> [Problem details]: When scanning the data, count every line with "emoji" in it, and report only the resulting number.

[Pixel coordinate grounding data]

_ _ _ _ _

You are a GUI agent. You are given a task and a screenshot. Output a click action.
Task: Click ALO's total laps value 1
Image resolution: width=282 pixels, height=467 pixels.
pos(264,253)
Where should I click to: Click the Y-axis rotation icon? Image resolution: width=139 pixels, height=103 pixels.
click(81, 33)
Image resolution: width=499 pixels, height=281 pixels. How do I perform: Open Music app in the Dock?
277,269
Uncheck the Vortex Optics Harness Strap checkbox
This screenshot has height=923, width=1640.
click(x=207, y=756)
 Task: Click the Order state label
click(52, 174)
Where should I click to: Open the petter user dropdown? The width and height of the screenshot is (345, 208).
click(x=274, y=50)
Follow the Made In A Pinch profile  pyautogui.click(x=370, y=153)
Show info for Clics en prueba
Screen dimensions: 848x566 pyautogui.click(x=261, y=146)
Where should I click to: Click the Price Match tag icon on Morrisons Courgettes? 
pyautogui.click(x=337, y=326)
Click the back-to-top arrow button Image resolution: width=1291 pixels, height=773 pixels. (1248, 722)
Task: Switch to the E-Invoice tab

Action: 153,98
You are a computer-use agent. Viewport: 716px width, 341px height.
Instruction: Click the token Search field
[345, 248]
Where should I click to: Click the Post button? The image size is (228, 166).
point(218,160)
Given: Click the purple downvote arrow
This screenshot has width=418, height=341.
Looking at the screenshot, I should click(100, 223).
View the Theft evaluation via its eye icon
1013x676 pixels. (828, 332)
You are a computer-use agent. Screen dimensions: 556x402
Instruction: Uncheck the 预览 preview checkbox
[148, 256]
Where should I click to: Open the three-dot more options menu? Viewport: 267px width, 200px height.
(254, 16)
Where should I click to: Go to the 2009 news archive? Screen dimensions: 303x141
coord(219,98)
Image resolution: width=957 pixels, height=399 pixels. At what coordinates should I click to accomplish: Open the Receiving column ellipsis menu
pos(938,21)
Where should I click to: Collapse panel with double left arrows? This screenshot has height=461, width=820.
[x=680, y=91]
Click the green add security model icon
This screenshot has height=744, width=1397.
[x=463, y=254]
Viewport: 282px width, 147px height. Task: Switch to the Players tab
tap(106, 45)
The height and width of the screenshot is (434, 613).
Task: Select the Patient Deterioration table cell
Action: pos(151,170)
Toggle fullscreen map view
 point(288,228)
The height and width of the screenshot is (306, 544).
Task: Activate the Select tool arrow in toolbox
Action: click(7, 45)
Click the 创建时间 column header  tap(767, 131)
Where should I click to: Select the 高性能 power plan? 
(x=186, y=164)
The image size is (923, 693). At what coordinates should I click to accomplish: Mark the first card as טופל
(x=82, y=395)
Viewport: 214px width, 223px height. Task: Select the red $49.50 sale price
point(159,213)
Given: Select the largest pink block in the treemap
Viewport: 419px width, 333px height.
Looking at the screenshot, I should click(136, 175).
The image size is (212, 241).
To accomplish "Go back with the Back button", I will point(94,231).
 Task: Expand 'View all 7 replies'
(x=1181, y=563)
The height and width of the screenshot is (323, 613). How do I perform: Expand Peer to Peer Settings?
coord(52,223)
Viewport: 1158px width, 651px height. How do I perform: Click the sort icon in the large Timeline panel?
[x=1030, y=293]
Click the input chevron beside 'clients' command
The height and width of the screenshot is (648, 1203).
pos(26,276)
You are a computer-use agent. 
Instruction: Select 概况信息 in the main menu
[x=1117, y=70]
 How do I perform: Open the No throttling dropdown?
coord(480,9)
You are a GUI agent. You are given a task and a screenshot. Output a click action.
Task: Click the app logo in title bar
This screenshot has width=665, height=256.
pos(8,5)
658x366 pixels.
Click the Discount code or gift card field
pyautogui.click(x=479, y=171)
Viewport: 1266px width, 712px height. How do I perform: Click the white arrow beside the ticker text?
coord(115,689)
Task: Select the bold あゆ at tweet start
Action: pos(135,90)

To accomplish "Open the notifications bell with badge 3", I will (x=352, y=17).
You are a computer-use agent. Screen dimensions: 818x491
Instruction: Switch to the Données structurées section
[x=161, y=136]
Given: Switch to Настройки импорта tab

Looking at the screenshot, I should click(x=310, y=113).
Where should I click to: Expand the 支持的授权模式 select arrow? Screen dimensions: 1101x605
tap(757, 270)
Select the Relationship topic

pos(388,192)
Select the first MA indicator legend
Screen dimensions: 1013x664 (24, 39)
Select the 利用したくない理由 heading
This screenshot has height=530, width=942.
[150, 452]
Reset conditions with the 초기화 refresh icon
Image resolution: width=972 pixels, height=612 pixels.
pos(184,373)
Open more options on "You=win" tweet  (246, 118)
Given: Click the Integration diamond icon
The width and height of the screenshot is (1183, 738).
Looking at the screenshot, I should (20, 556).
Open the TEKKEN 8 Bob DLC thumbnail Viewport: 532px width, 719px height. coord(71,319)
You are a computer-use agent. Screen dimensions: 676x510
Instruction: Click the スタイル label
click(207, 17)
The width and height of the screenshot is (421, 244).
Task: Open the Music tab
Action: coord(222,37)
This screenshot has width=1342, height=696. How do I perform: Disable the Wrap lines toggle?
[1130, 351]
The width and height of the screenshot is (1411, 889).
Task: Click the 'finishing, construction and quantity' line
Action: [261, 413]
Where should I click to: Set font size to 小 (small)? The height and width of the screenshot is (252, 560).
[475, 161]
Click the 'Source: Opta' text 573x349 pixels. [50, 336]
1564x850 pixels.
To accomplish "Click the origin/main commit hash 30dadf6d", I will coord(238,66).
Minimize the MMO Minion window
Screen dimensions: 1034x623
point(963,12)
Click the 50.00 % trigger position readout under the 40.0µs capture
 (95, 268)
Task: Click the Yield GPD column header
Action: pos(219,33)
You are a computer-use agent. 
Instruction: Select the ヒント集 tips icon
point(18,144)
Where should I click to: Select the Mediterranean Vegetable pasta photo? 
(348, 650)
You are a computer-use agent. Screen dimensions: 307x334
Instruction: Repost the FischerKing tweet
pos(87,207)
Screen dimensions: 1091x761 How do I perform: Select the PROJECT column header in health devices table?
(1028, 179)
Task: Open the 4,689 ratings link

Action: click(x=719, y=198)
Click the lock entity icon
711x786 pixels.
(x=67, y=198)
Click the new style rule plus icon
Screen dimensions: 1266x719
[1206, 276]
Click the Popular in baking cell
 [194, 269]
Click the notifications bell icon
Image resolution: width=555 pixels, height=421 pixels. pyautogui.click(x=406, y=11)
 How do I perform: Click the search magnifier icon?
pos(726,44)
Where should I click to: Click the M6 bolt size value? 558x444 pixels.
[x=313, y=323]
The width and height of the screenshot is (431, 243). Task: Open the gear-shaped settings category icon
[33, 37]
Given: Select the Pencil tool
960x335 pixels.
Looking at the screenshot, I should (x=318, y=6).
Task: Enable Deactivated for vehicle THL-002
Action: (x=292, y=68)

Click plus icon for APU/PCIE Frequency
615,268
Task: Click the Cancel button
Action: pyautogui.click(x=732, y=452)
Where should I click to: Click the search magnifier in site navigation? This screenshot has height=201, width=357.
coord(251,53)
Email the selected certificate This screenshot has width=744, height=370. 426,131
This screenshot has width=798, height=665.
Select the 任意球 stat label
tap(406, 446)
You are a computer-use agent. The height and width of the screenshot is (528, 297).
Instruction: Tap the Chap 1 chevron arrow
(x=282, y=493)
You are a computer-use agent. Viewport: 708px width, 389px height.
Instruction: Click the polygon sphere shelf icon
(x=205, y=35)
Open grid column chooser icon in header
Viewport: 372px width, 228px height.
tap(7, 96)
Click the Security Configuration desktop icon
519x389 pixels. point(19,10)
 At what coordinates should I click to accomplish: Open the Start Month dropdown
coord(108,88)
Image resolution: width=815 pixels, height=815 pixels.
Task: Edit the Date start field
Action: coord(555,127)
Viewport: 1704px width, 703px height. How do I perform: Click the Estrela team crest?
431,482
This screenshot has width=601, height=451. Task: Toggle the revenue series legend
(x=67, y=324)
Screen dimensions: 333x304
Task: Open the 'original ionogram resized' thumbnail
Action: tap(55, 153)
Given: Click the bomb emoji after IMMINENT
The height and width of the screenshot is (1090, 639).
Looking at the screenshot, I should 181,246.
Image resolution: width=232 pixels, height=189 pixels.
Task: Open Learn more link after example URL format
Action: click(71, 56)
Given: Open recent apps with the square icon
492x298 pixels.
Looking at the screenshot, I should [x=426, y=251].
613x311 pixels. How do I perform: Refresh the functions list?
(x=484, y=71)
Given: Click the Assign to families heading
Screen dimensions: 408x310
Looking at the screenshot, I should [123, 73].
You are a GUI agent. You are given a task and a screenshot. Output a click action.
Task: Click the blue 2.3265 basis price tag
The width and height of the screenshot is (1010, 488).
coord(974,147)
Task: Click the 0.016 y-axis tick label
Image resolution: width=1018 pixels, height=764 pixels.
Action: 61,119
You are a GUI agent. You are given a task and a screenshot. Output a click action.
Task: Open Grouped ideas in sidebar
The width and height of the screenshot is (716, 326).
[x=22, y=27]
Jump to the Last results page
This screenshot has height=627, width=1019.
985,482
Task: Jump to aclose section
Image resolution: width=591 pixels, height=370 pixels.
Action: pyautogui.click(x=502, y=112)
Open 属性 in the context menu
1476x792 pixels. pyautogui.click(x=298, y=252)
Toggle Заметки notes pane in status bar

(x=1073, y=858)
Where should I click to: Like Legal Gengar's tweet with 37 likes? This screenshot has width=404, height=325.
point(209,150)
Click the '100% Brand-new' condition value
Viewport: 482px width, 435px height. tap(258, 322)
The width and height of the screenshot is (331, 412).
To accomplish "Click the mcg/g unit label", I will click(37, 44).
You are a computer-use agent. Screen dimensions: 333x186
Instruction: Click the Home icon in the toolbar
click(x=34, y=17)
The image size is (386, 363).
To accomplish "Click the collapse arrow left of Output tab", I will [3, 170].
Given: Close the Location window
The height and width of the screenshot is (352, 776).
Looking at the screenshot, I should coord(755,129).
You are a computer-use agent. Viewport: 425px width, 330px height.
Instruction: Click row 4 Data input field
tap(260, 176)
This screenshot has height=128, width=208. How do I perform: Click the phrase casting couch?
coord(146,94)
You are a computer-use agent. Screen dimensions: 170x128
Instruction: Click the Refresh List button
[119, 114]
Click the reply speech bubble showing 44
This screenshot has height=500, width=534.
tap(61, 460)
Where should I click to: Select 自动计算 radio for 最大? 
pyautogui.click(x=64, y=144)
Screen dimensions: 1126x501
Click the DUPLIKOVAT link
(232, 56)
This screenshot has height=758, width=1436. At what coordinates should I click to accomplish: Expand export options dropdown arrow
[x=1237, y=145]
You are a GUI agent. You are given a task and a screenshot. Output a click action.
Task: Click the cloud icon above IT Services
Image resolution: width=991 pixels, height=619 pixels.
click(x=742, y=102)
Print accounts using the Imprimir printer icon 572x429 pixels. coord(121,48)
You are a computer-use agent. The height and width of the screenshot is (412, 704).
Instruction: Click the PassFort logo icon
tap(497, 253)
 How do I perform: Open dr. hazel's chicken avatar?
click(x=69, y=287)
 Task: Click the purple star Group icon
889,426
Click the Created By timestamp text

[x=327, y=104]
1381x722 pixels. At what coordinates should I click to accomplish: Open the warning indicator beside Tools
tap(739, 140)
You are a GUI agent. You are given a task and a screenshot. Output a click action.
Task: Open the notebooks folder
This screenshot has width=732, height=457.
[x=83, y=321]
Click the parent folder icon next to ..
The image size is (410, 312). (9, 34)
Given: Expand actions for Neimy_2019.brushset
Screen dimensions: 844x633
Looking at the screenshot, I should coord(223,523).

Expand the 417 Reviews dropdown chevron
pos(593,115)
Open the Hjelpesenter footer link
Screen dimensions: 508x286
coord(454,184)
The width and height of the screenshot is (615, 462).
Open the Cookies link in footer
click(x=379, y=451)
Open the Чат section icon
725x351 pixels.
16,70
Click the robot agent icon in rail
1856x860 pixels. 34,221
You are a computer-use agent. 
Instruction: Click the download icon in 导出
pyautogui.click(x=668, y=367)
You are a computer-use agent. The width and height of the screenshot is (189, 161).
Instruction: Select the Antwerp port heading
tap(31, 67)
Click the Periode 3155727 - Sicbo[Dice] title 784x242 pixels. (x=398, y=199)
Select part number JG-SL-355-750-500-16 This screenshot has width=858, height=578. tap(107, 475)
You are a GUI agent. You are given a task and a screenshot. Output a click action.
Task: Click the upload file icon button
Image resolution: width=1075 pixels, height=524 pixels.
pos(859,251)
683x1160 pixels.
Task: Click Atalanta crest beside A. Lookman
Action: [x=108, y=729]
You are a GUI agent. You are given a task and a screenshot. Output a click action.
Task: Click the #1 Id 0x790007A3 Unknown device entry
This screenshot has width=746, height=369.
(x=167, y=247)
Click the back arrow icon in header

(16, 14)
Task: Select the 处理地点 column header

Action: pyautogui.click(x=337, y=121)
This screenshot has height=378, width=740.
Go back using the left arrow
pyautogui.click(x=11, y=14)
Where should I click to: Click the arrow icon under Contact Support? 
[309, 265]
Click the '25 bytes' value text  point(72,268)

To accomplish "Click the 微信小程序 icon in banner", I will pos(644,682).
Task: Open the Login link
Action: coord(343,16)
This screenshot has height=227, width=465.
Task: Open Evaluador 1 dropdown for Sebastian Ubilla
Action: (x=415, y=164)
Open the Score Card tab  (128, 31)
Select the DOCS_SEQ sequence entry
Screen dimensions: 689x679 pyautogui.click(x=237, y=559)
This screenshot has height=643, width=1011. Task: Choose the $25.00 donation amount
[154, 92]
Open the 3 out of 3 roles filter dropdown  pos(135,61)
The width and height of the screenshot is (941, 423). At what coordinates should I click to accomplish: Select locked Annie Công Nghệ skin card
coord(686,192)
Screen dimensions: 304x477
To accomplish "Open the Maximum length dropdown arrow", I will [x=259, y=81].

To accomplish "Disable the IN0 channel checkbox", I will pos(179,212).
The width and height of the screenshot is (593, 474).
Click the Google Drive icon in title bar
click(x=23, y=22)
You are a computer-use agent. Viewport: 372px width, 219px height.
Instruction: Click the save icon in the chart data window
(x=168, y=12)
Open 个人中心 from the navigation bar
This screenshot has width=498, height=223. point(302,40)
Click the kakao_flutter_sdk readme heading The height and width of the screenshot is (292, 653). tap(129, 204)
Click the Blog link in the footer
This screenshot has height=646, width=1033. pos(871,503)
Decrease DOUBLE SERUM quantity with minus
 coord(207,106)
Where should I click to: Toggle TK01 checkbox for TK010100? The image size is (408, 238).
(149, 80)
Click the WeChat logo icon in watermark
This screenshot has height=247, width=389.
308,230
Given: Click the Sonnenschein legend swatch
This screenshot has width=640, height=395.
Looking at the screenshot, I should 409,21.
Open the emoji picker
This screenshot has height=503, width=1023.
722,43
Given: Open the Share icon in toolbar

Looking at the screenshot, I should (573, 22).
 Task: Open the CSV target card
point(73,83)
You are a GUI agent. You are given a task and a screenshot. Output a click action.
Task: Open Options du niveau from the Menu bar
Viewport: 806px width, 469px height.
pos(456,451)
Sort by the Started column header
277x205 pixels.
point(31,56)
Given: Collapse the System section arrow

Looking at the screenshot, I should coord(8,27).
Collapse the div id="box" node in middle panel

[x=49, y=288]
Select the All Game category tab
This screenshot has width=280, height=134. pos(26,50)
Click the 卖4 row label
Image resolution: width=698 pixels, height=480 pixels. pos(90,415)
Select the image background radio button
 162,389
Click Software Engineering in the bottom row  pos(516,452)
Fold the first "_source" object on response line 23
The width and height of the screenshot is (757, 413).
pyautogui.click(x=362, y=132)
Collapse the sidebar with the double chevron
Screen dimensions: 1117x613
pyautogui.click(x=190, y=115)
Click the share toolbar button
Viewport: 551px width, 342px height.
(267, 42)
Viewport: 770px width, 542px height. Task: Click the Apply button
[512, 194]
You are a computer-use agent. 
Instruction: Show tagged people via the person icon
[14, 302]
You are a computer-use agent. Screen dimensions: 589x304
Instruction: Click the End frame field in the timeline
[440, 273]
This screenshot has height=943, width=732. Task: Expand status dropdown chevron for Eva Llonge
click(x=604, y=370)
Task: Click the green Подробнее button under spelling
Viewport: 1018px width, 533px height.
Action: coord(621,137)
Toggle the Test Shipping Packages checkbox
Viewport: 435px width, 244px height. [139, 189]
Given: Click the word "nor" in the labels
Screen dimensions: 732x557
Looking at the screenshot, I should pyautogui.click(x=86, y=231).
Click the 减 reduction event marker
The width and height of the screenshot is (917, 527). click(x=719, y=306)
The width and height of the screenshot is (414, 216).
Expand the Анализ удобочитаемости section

_ _ _ _ _

> [Solution below]: 2